> **Objective**
Starting with the line containing "The height and width of the screenshot is (553, 686)." and going on through the line containing "coord(529,34)", switch "button" to "control". Reproduce only those lines, otherwise unchanged.

> **Source records**
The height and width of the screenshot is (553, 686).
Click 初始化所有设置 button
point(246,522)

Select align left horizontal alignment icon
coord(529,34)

---

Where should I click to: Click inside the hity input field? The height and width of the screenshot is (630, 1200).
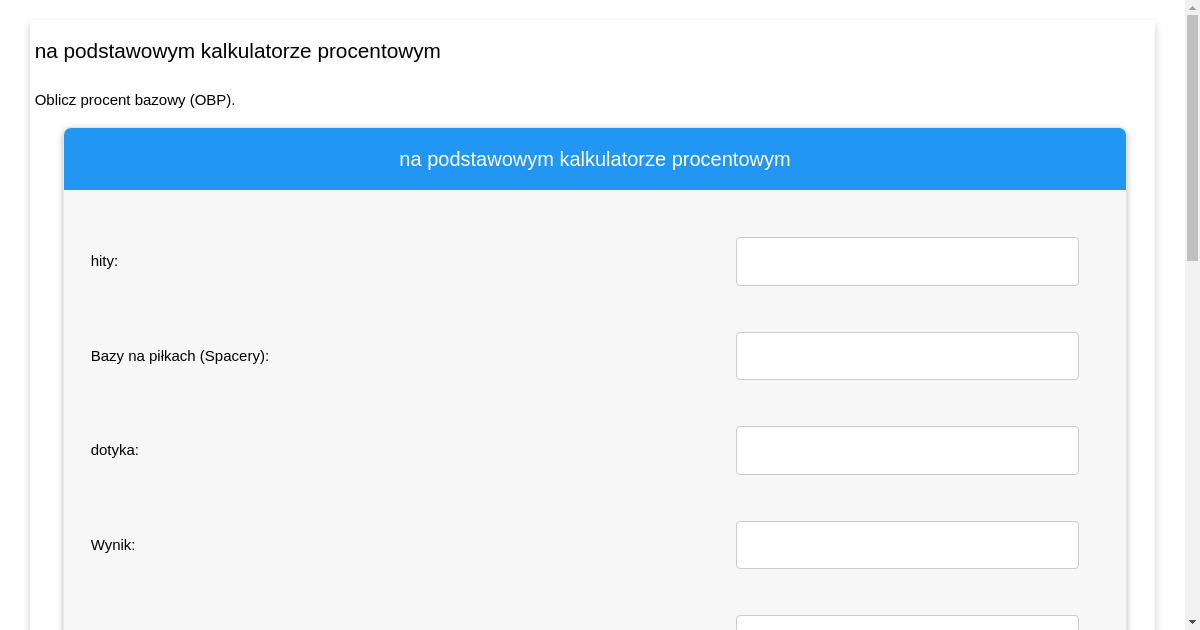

> **Full output**
The height and width of the screenshot is (553, 686).
Click 初始化所有设置 control
point(246,522)

Select align left horizontal alignment icon
coord(529,34)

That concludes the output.